Don’t worry: I’m not going to tell you to swap your sugar cookies for salad and your candy canes for carrot sticks (although that would be pretty good advice). Instead, I present to you these handy tips to sneak extra fruit and vegetables into your holiday menu.
1) Brocc around the Christmas Tree
This edible centrepiece from Food.com is as fun to make as it is to eat. Broccoli is low in calories, rich in vitamins and minerals and loaded with filling fibre. If that’s not enough, one cup of cooked broccoli packs in as much immune-boosting vitamin C as an orange!

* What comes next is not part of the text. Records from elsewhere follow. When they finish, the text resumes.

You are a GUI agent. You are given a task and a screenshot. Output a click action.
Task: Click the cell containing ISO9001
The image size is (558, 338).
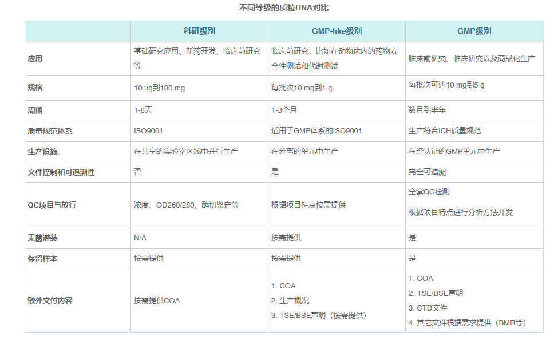click(x=148, y=131)
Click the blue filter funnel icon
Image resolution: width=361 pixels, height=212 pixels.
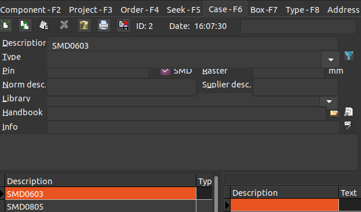tap(349, 56)
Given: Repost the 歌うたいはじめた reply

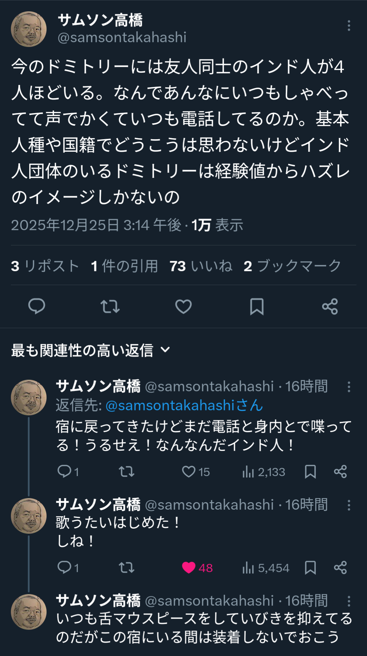Looking at the screenshot, I should click(x=127, y=567).
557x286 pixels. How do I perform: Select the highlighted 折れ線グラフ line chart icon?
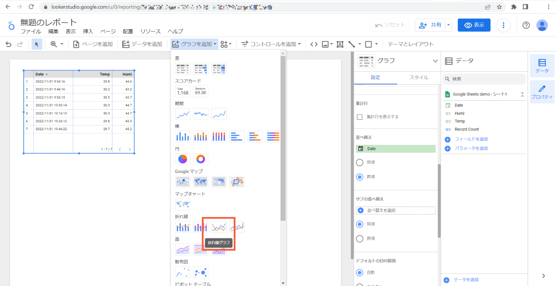tap(218, 227)
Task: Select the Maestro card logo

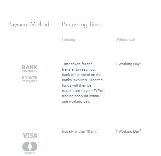Action: point(30,148)
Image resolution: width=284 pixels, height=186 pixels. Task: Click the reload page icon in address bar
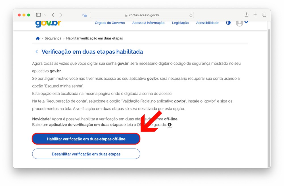click(191, 15)
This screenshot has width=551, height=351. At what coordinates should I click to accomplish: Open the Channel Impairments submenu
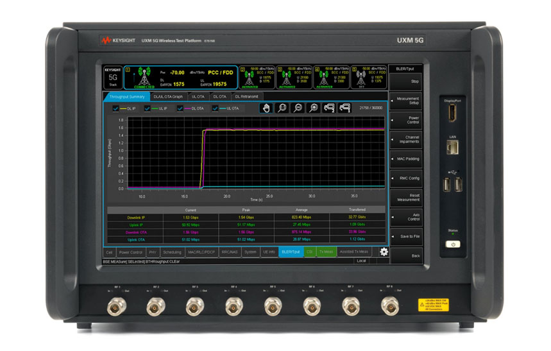point(407,139)
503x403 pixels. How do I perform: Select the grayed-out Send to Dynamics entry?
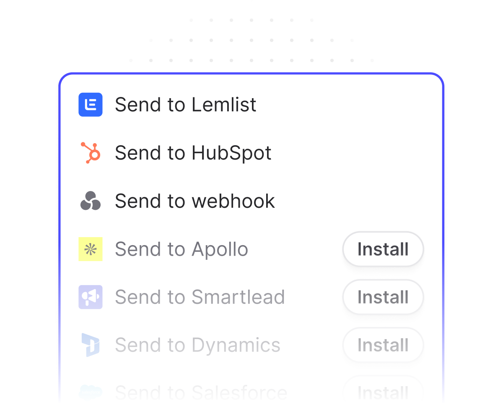pos(197,345)
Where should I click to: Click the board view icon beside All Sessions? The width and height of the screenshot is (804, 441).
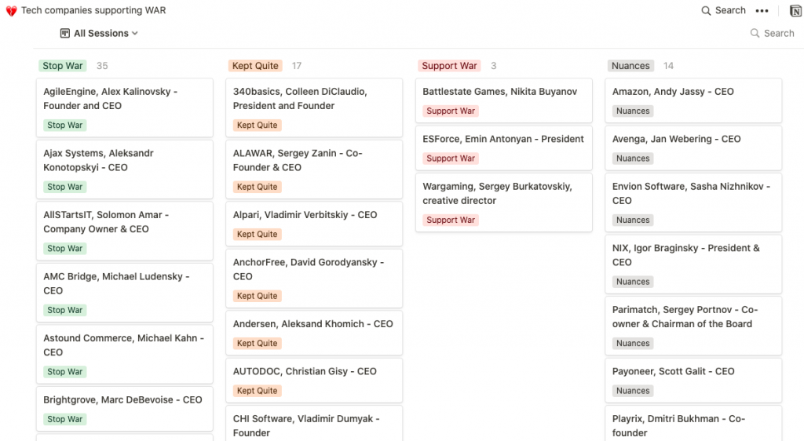coord(65,34)
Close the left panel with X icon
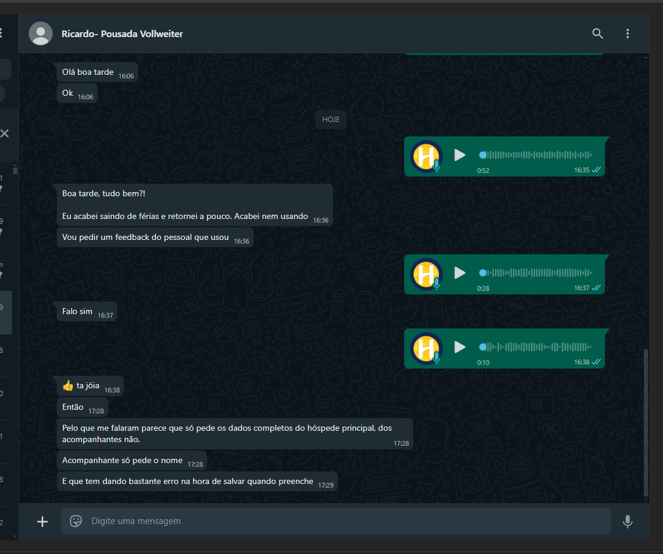Image resolution: width=663 pixels, height=554 pixels. 5,133
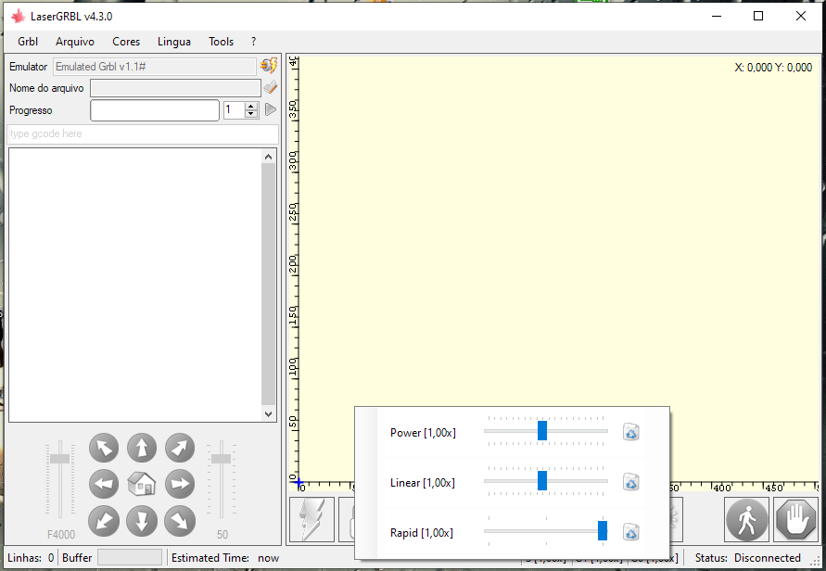Reset the Power override to default
826x571 pixels.
click(x=630, y=432)
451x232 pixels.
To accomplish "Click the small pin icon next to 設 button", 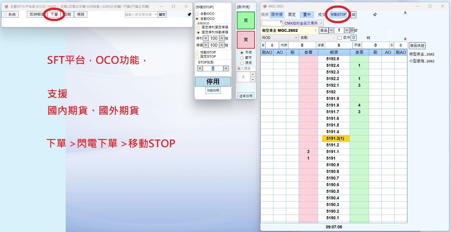I will (x=356, y=30).
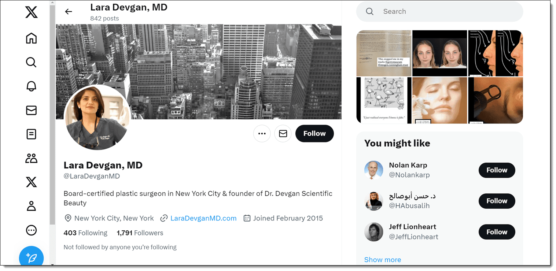Viewport: 556px width, 271px height.
Task: Open the More menu in the sidebar
Action: [x=31, y=230]
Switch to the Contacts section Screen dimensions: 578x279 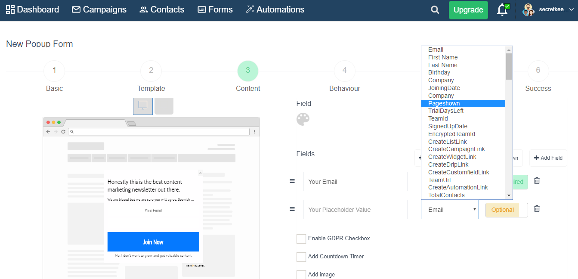pyautogui.click(x=161, y=9)
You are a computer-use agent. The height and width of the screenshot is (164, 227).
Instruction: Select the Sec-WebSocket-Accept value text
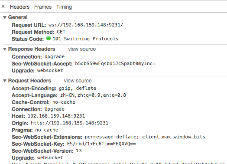(115, 63)
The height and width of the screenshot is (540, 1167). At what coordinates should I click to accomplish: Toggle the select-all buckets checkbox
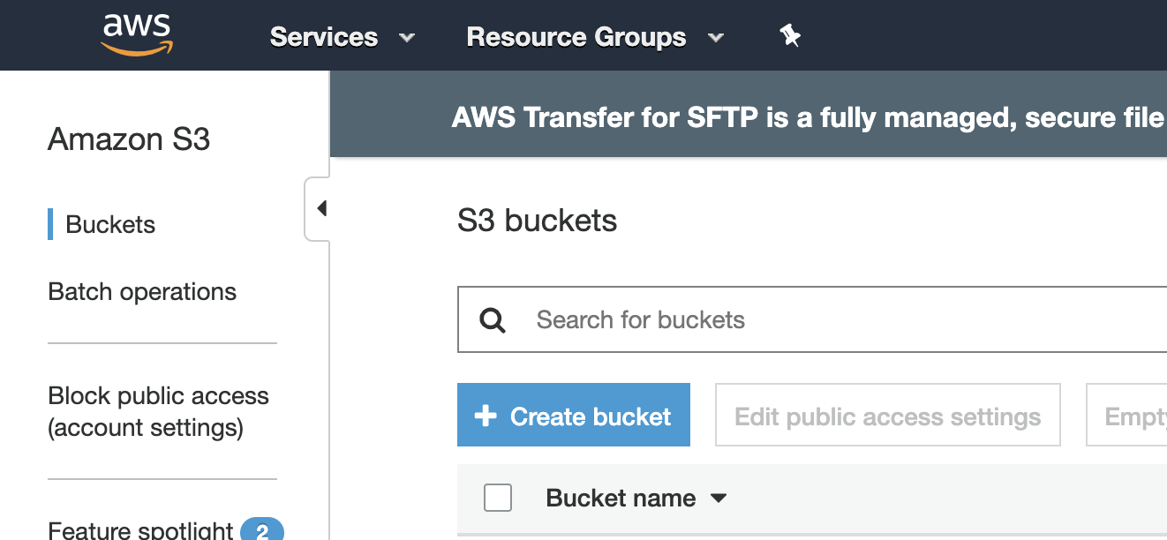point(498,498)
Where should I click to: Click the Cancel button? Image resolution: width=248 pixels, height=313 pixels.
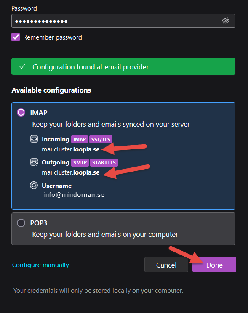[166, 265]
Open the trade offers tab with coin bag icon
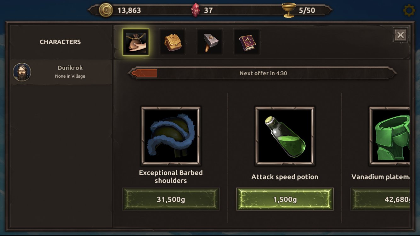 [136, 42]
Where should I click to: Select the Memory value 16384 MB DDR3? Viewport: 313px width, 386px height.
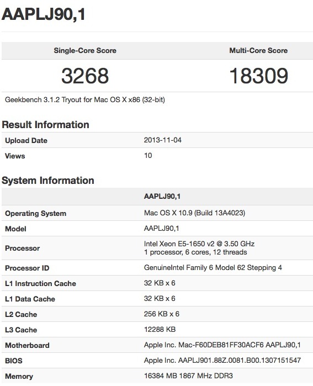[x=188, y=376]
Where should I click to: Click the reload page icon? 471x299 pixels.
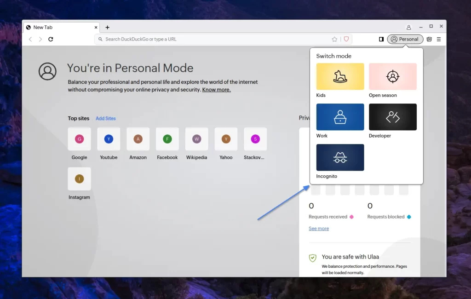click(51, 39)
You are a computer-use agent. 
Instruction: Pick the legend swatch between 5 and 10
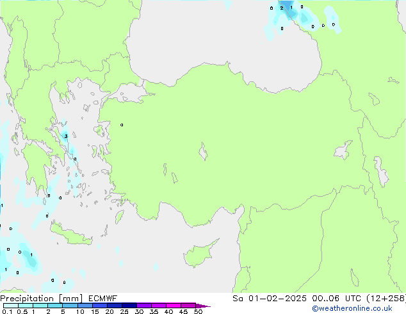click(70, 306)
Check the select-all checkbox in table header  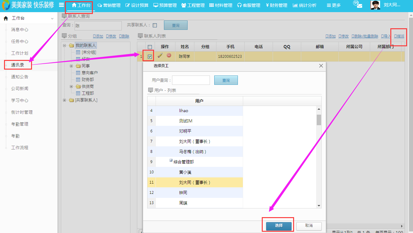(150, 47)
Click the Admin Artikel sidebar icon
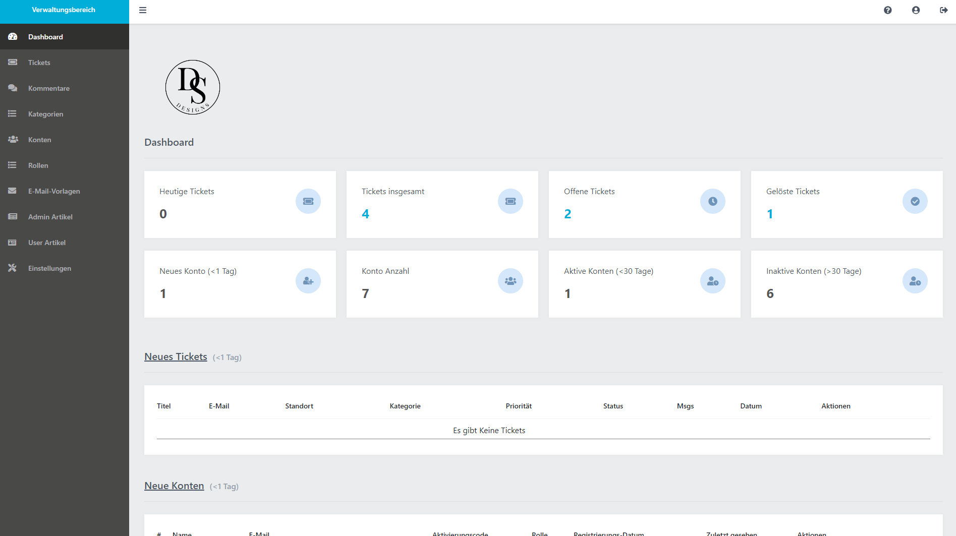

2) Have a Holly Jolly Quinoa
This easy-to make salad from Nestle is bursting with the seasonal flavours of mint, cranberry and apple and is great for holiday potlucks or everyday lunches. It includes a healthy dose of whole grains, plant-based protein and tangy fruits and veggies, and is sure to keep energy levels up on even the most hectic days.
3) Oh, Holy Guac
Although not a traditional Christmas food, no holiday party is complete without guacamole! Avocados are full of vitamins, minerals, fibre and heart-healthy monounsaturated fats. Max the festive colours (and healthy fibre) by adding diced tomatoes, juicy green pears or diced bell peppers.
4) All I Want for Christmas is ‘Nog
Love the eggnog but hate the glass of guilt that comes with it? This healthy Eggnog Smoothie from wellplated.com is nutritious enough for breakfast, but delicious enough to spike. I use fortified soy beverage instead of cashew milk for extra protein and nutrients, swap the dates for a tablespoon of maple syrup, skip the whip and only add the yogurt when I’m having it for breakfast or a hearty snack.
5) Frosty the Dough-Man
Who doesn’t love pizza? It’s even better when it’s shaped like an adorable snowman. Load up the veggies and then top it off with white mushrooms and mozzarella before baking. You’ll be surprised how many veggies a thin layer of mozzarella can hide. One warning though: it’s almost too cute to eat!
Have a Healthy Holiday
Holiday food doesn’t need to be loaded with sugar and fat to be festive. And although one pound may seem trivial, holiday weight gain can be the gift that keeps on giving. Whether we like it or not, that one pound usually sticks around and, before you know it, a decade later, we’re ten pounds heavier.
So give yourself the gift of good health and make fruit and vegetables a priority 365 days a year.
Wishing you a wonderful holiday season full of love, laughter and lots of good food!